『白い腕』⑦




○小畑希望、三日目(前)




 衝撃だった。今日は、彼女には冷蔵庫にいてもらっていた。写真部の部会の日だったので、持ち歩いているのは、危険だと考えたのだ。


 その彼女が、腐っていた。


 腐敗の定義は知らないけれど、これは明らかに腐っていた。まだ、外から見ただけではっきりとした変化が見られる程ではなかった。でも、触ってみると、明らかに昨日より感触が柔らかかった。


 ぶよぶよしていた。


 さらに強く握れば、かさぶたが中の圧力に耐え切れず、破れてぐじゅぐじゅした中身が、そこからぼとぼととこぼれ落ちる気がした。
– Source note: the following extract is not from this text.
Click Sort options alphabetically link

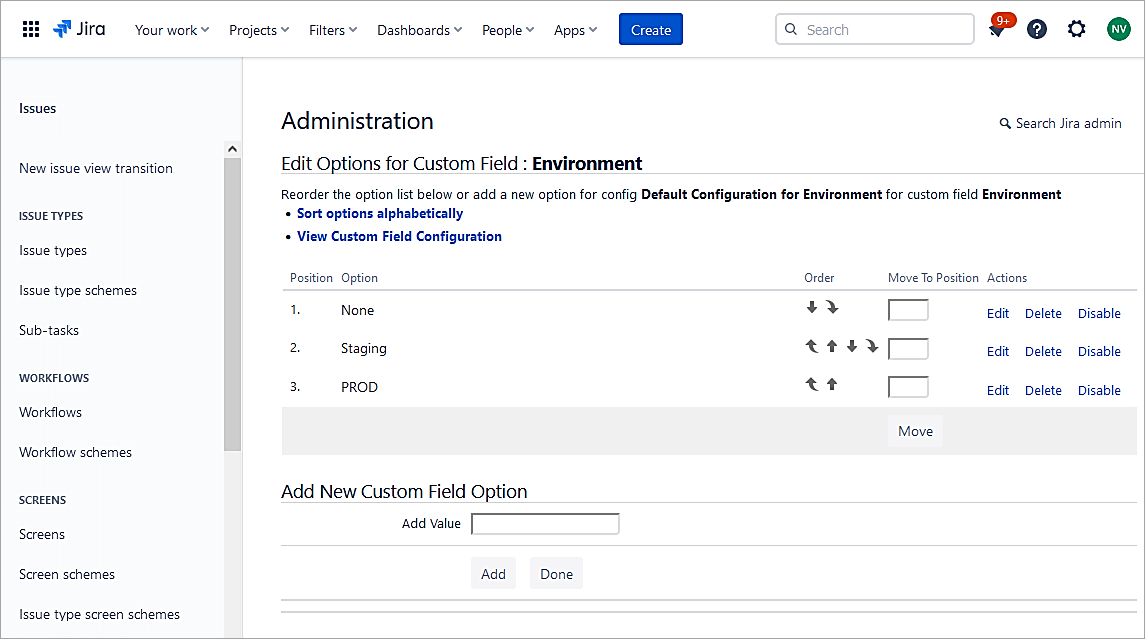pyautogui.click(x=380, y=213)
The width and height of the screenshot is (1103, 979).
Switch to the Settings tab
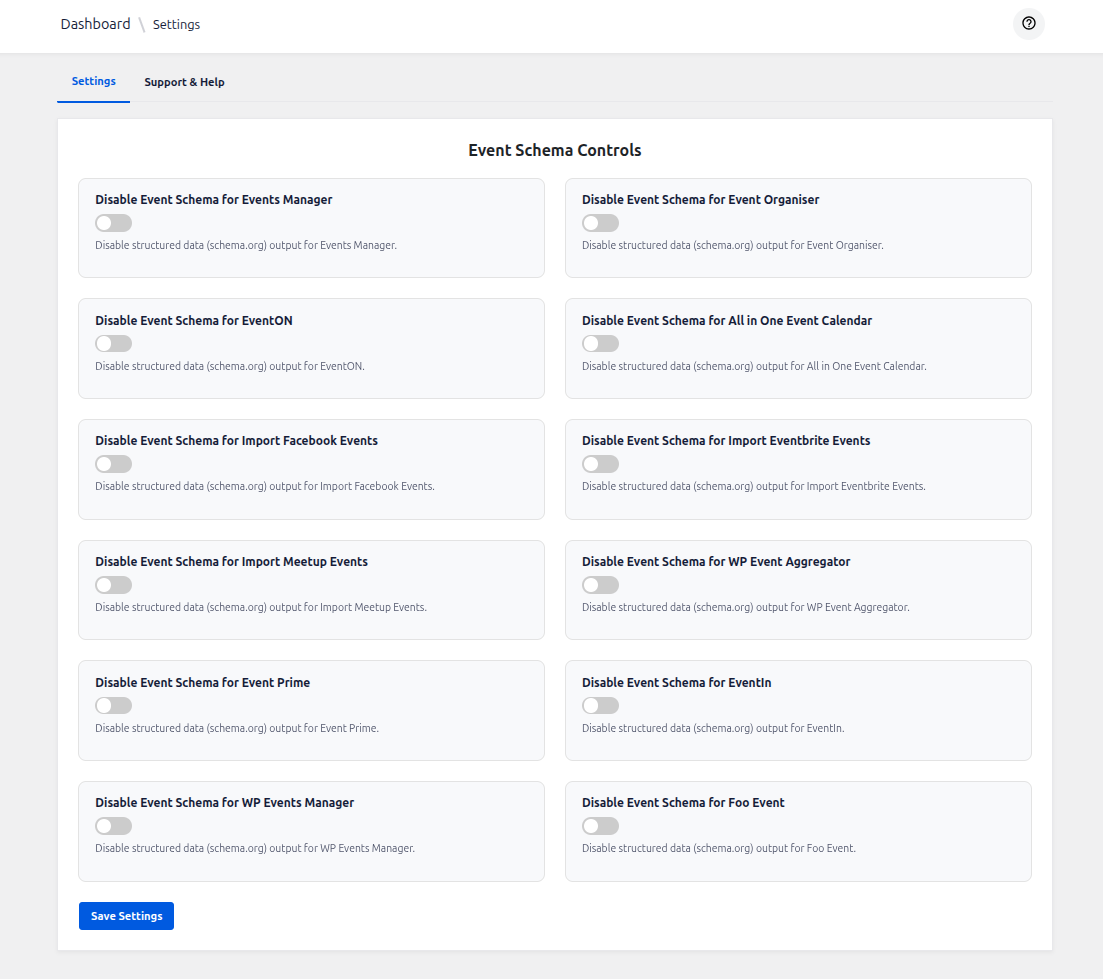click(x=93, y=81)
さらに悪い想像が頭をよぎる。握った部分の皮が破れだし、その間から臭い腐肉が出てくる気もしたし、毛穴から汁状となって出てくる気もした。


 視覚以上に、嗅覚以上に触覚に訴えてきた。固体というより、ゼリーに近い。


「これは……、しんどかね」


 辛かった。僕は、ただただ辛かった。


 触るに堪えない彼女のことも、自分が彼女を捨てるしかないということが、薄々わかっていることも。